Kepemilikan Atas Suatu Bidang Tanah Bisa Hilang Jika Ditelantarkan Selama 5 Tahun

      Mempunyai atau memiliki suatu bidang tanah di Negara Republik Indonesia merupakan hal yang sangat menguntungkan. Selain bisa untuk tempat tinggal bersama keluarga, bisa juga untuk investasi di masa yang akan mendatang. Karena Harga Tanah yang dimiliki tersebut dapat meningkat harganya ketika dijual nanti nya (tentunya dengan memperhatikan objek tanah tersebut terletaknya dimana). Artinya harga tanah itu bisa menjadi mahal atau bisa juga menjadi murah jika dilihat dari lokasi objek tanah beserta akses jalannya yang bisa membuat perbedaan harga ketika ingin menjual hak atas tanah tersebut.

      Kepemilikan atas suatu bidang tanah tersebut bisa berasal dari jual-beli, atau dari pada hak waris yang diturunkan dari pada ayah beserta ibu si pemilik tanah tersebut. Dan di Negara Indonesia ini, ternyata masih banyak yang mempunyai suatu bidang tanah hanya berdasarkan Girik , Petok D atau Ketitir. Tanah Girik , Petok D atau Ketitir adalah Tanah bekas hak milik adat yang belum di konversi menjadi salah satu dengan hak tertentu seperti Hak Milik , Hak Guna Bangunan, dan Hak Guna Usaha. Pengkonversian Hak Hak lama tersebut diatur di dalam Peraturan Pemerintah Nomor 24 Tahun 1997 tentang Pendaftaran Tanah. 

      Terkait judul diatas kenapa kepemilikan  atas Suatu Bidang Tanah Bisa Hilang Jika Ditelantarkan Selama 5 Tahun, jawabannya adalah karena hal tersebut secara hukum dijelaskan di dalam Pasal 32 Peraturan Pemerintah Nomor 24 Tahun 1997 tentang pendaftaran tanah yang menjelaskan bahwa :
"(1) Sertifikat merupakan surat tanda bukti hak yang berlaku sebagai alat pembuktian yang kuat mengenai data fisik dan data yuridis yang termuat didalamnya, sepanjang data fisik dan data yuridis tersebut sesuai dengan data yang ada dalam surat ukur dan buku tanah hak yang bersangkutan.
(2) Dalam hal atas suatu bidang tanah sudah diterbitkan sertifikat secara sah atas nama orang atau badan hukum yang memperoleh tanah tersebut dengan itikad baik dan secara nyata menguasainya, maka pihak lain yang merasa mempunyai hak atas tanah itu tidak dapat lagi menuntut pelaksanaan hak tersebut apabila dalam waktu 5 (lima) tahun sejak diterbitkannya sertifikat itu tidak mengajukan keberatan secara tertulis kepada pemegang sertifikat dan Kepala Kantor Pertanahan yang bersangkutan ataupun tidak mengajukan gugatan ke Pengadilan mengenai penguasaan tanah atau penerbitan sertifikat tersebut."
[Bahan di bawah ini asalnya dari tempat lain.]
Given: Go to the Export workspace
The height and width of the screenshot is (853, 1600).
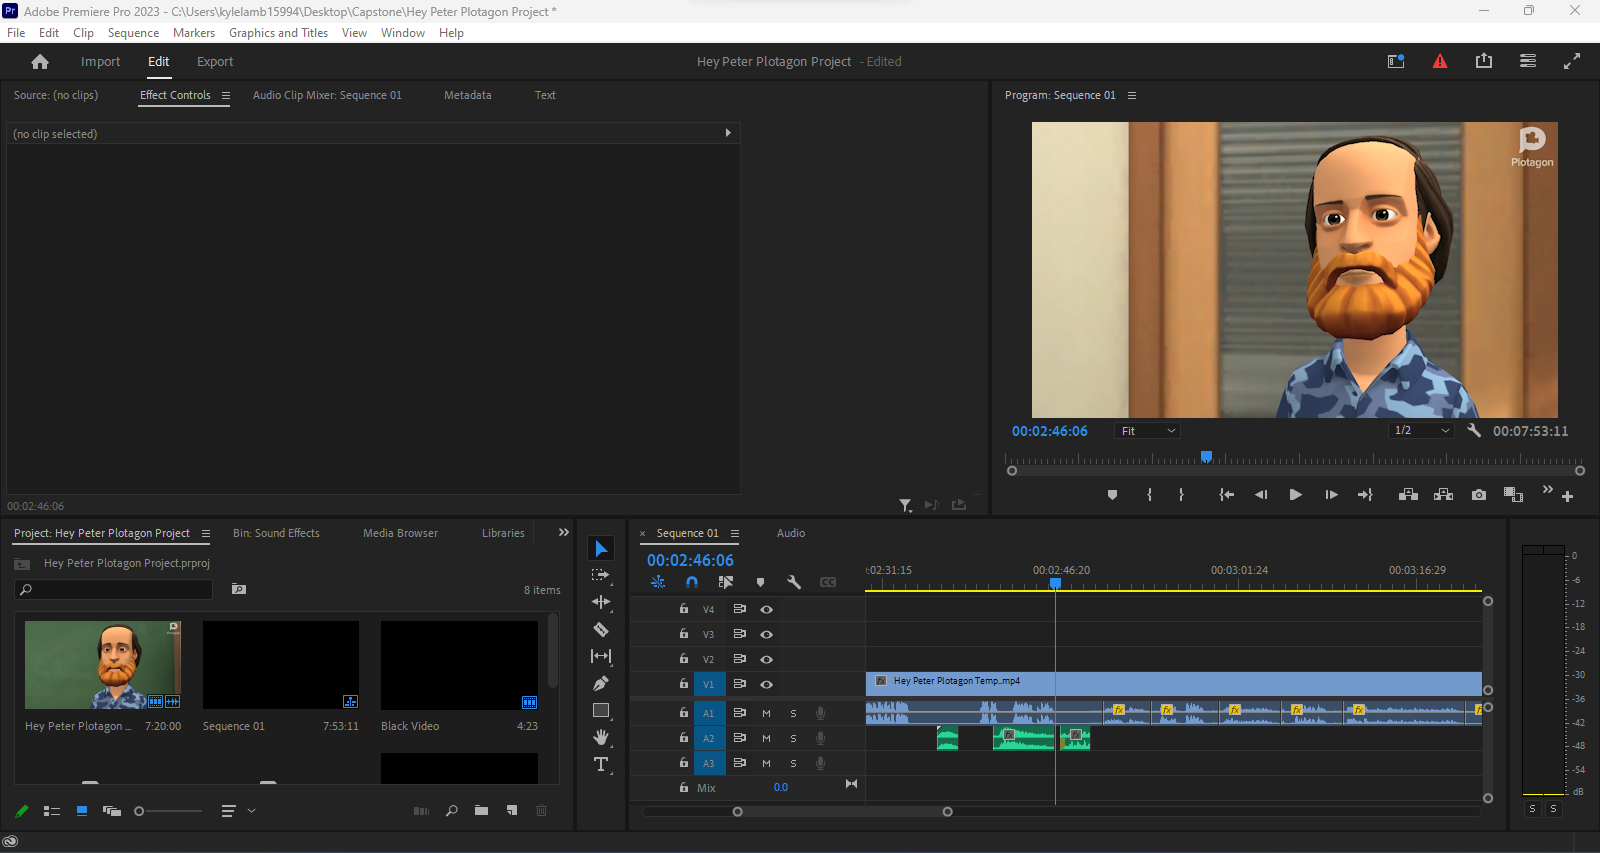Looking at the screenshot, I should [215, 62].
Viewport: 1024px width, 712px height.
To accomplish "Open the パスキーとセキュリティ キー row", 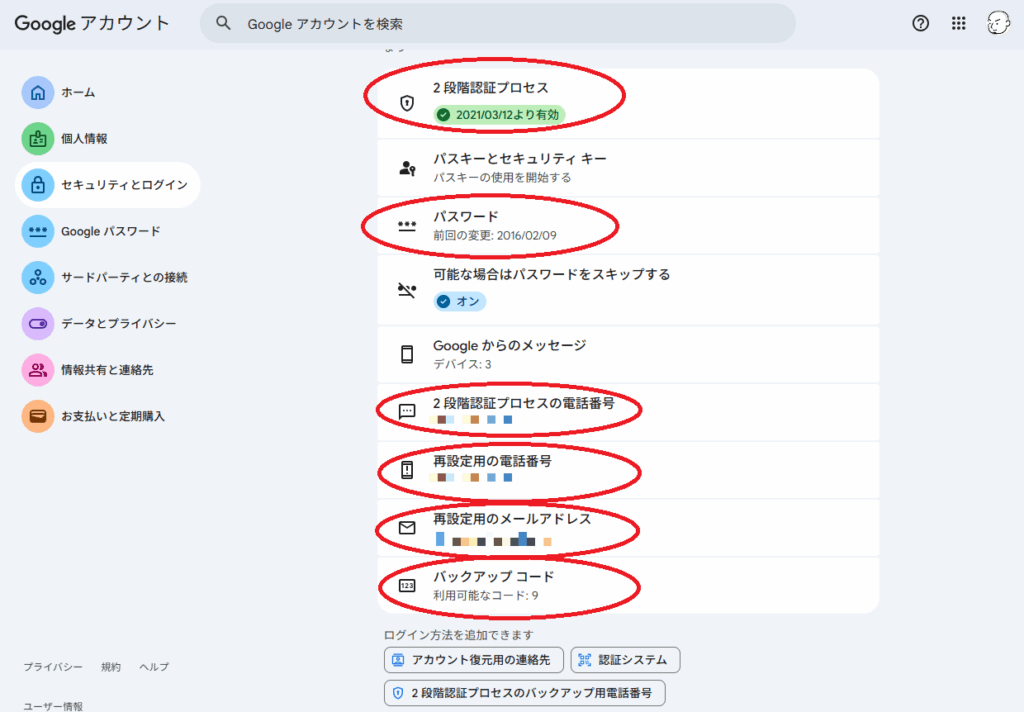I will [628, 168].
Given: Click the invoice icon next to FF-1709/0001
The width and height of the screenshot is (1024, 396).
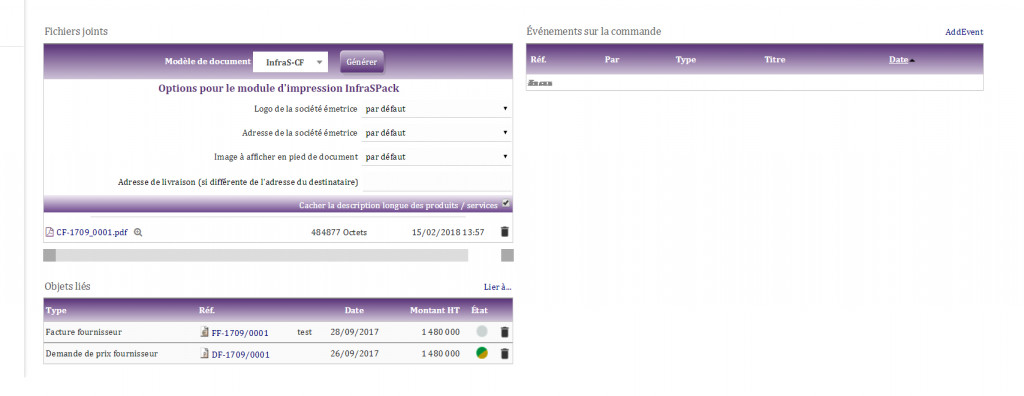Looking at the screenshot, I should [204, 332].
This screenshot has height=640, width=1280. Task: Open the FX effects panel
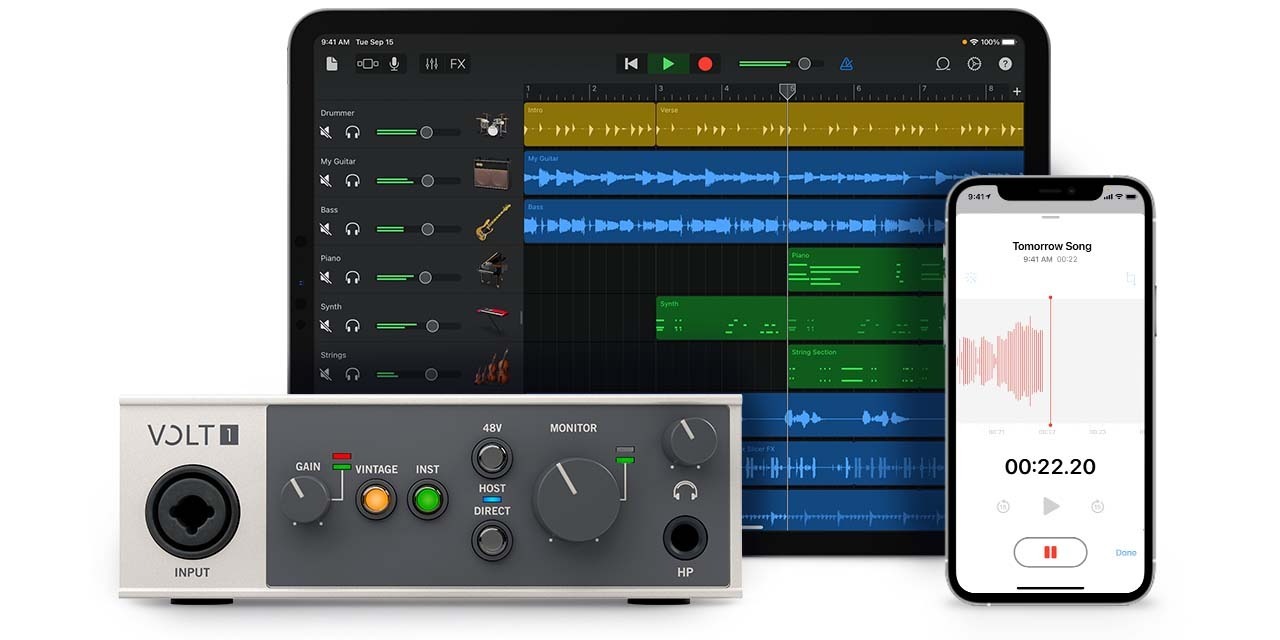point(457,63)
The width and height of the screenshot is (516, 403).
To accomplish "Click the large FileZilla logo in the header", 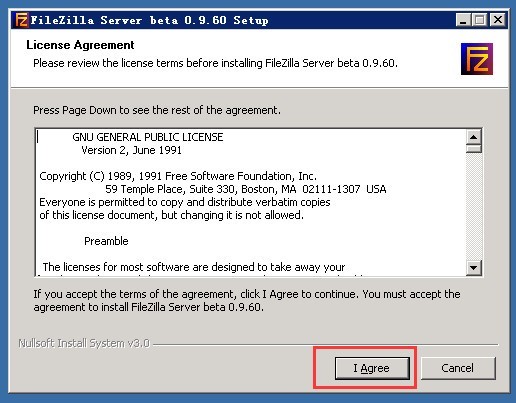I will point(477,59).
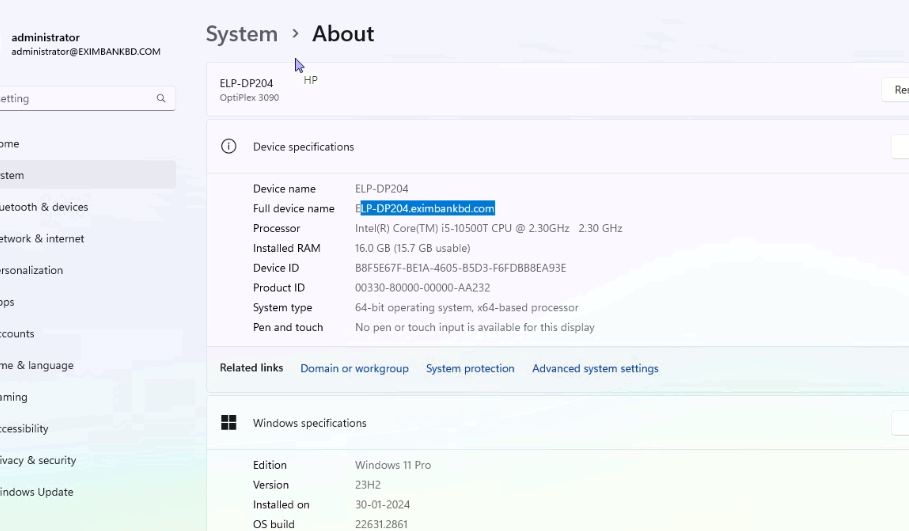Image resolution: width=909 pixels, height=531 pixels.
Task: Open the System protection link
Action: 470,369
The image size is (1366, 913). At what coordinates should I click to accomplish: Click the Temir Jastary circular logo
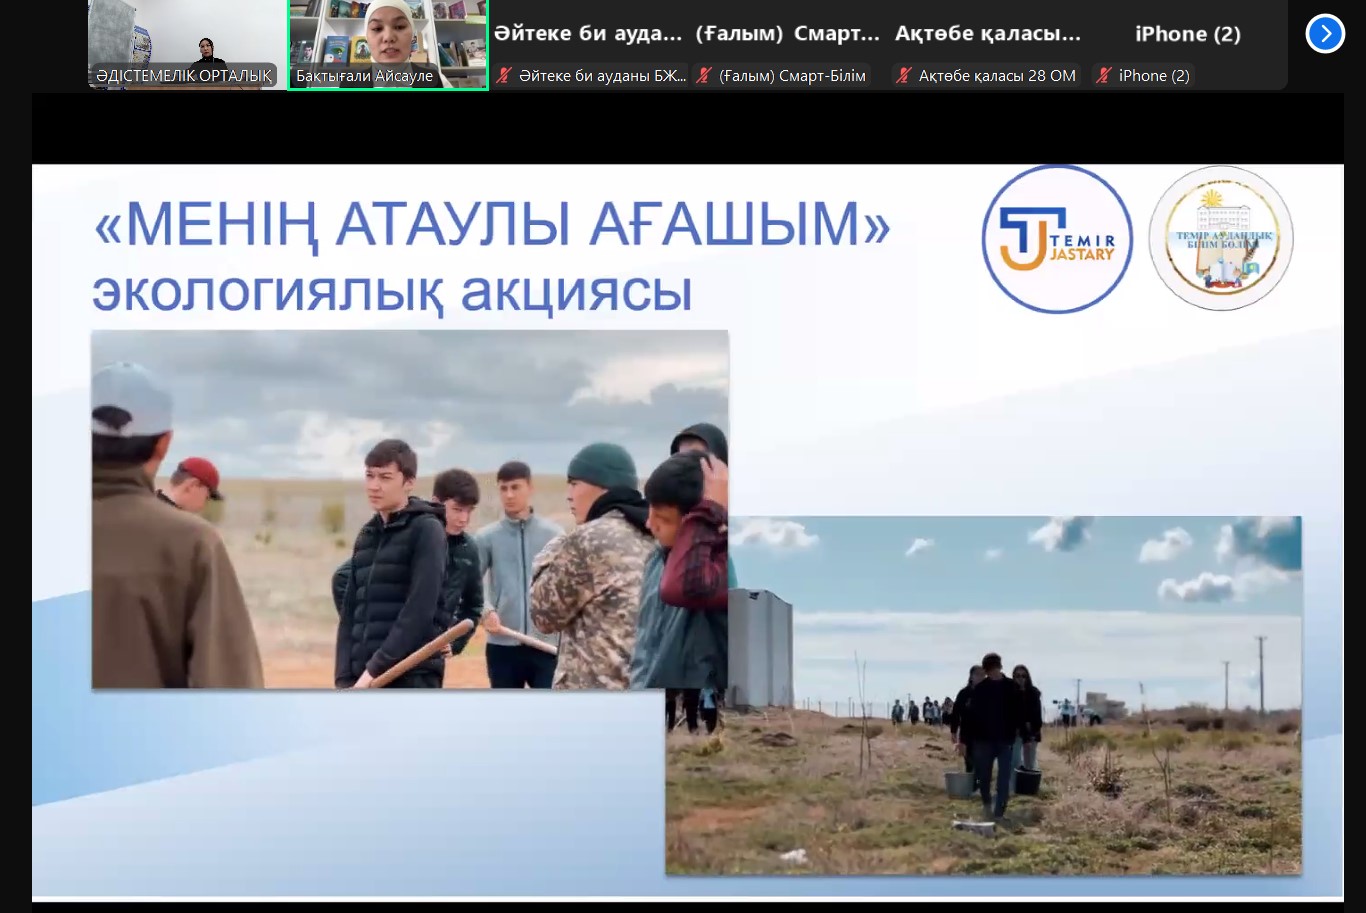coord(1057,239)
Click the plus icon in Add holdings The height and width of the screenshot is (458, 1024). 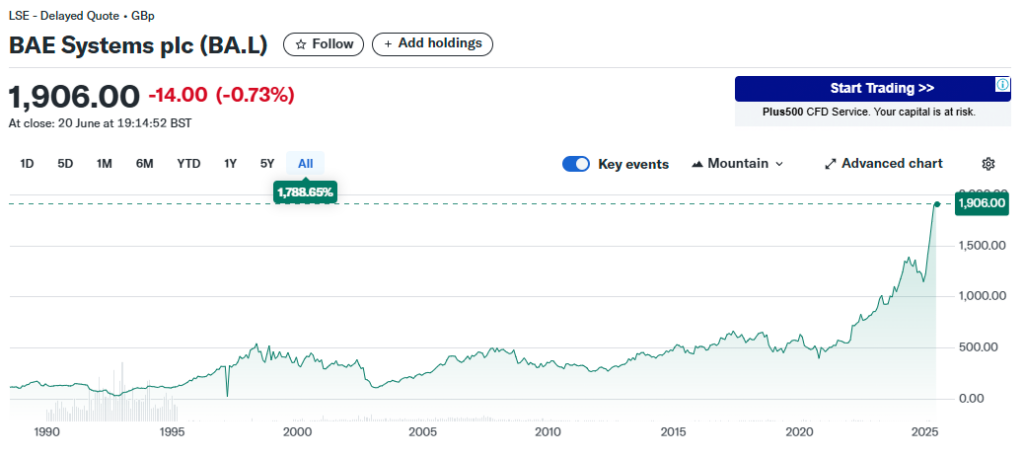[x=388, y=44]
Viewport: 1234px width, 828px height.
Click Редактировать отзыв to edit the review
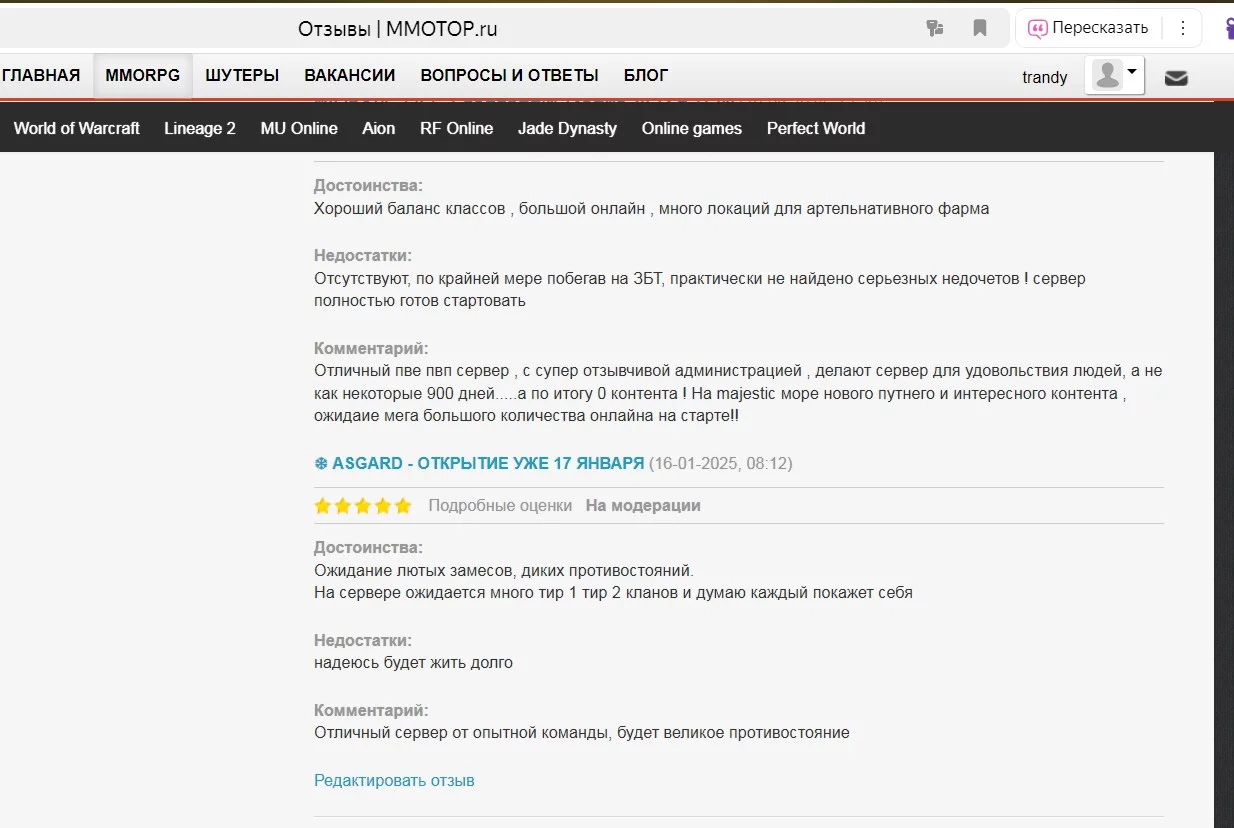pos(394,780)
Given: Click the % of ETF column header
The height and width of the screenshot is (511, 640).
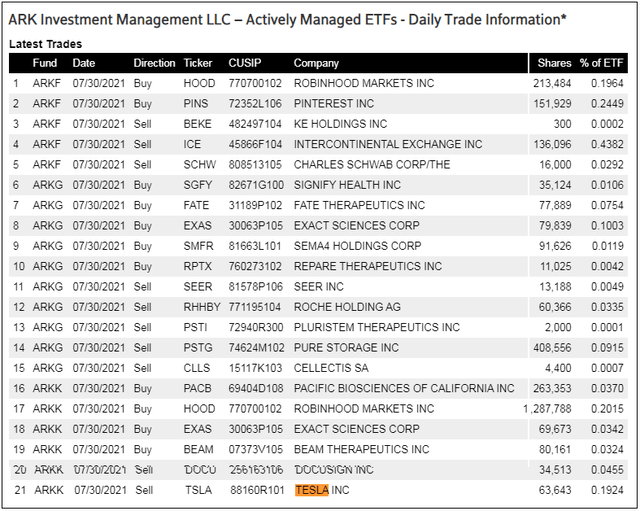Looking at the screenshot, I should click(602, 63).
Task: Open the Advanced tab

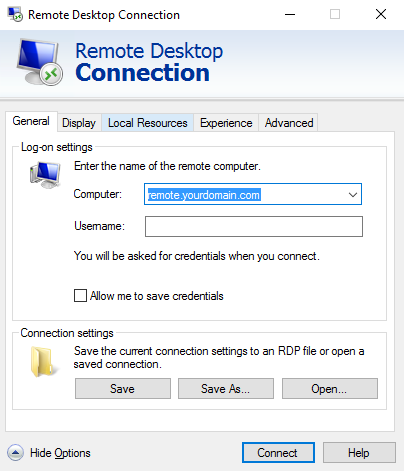Action: pyautogui.click(x=289, y=123)
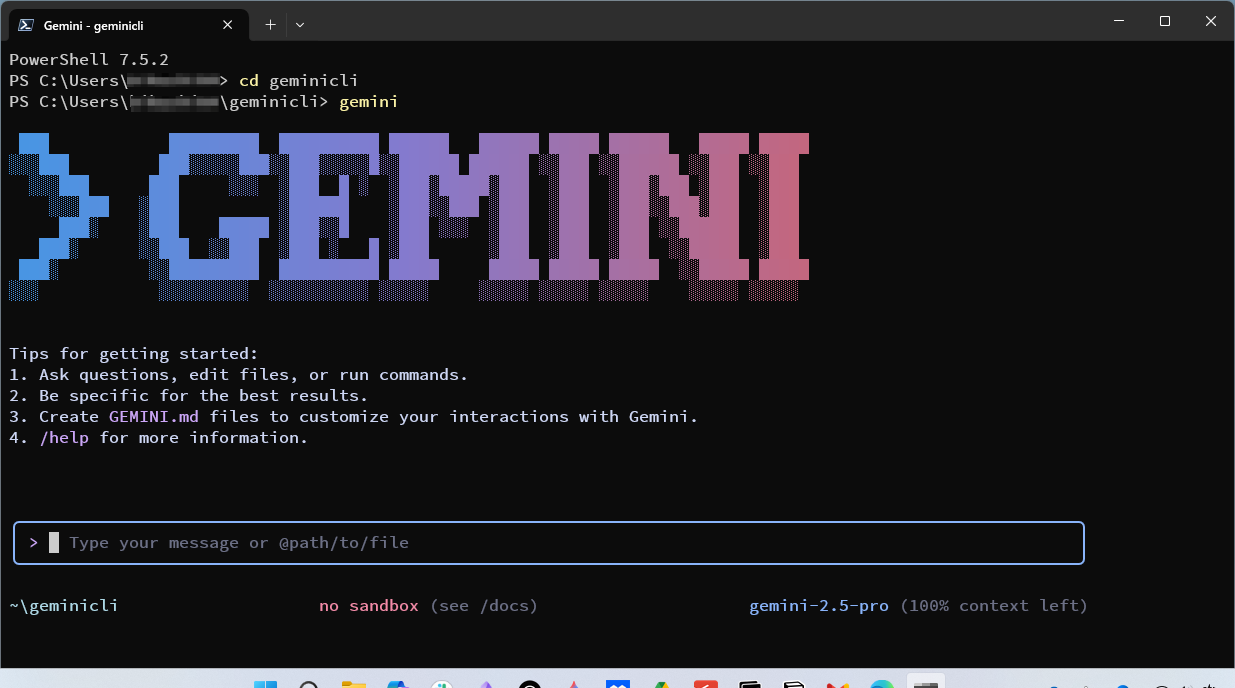Select the gemini-2.5-pro model name
This screenshot has width=1235, height=688.
[x=818, y=605]
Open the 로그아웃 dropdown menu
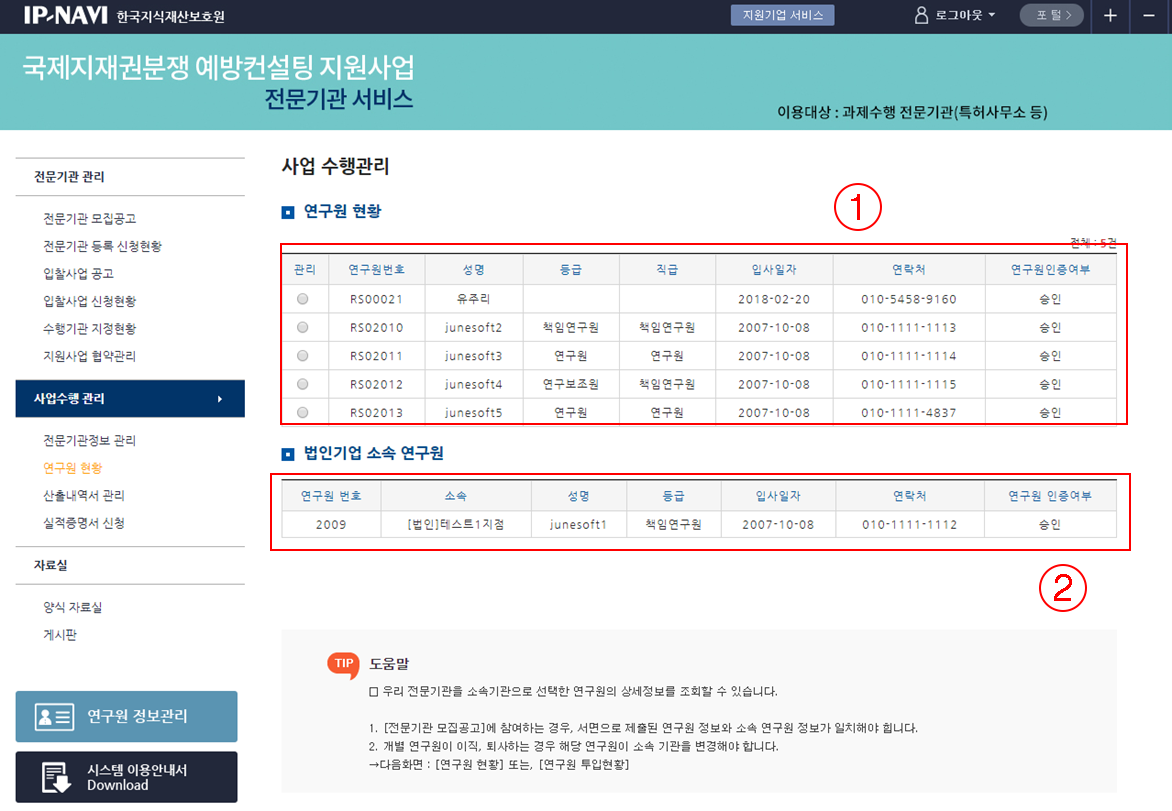The height and width of the screenshot is (811, 1172). tap(964, 16)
      Artinya ketika kita mempunyai sebidang tanah seperti contoh hanya berdasarkan Girik , Petok D atau Ketitir yang berasal dari warisan keluarga yang tidak pernah di jual kepada pihak lain atau melalui jual beli dari pihak lain, di dalam Pasal 32 Peraturan Pemerintah Nomor 24 Tahun 1997 tentang pendaftaran tanah dijelaskan bahwa kalau ada pihak lain yang mengakui hak atas tanah tersebut dengan menunjukkan bukti kepemilikan lain berupa sertifikat dan Pihak yang hanya mempunyai bukti berdasarkan Girik , Petok D atau Ketitir tersebut sudah mengetahui hal tersebut namun tidak menempuh upaya hukum secara hukum yang berlaku dalam jangka waktu 5 tahun sejak diterbitkan nya sertifikat itu, Kepemilikan atas suatu bidang tanah tersebut bisa bisa saja hilang sesuai dengan pasal yang dijelaskan sebelumnya oleh penulis.

      Permasalahan mengenai Hal tersebut diatas lah yang memang mungkin masih banyak terjadi di Negara Kita Indonesia, sehingga ada istilah mengenai sengketa tanah yang dibuat oleh para oknum dan/atau mafia tanah yang hanya ingin mengambil keuntungan sendiri. Tentunya dalam persengketaan tanah ketika para pihak berperkara, Sertifikat Hak Milik pun tidak menjamin akan kekuatan dari pada kepemilikan atas bidang tanah tersebut dan dapat dimintakan pembatalan ke pengadilan melalui gugatan oleh pihak yang merasa dirugikan. Karena didalam hukum perdata, Hubungan Hukum (Rechts Bettreking) merupakan hal yang sangat penting dalam mengungkap asal-usul suatu objek bidang tanah tersebut. Yang nantinya akan diuji melalui fakta-fakta yang akan dibuktikan oleh pihak yang berperkara jika masalah sengketa tanah tersebut sampai di Pengadilan. 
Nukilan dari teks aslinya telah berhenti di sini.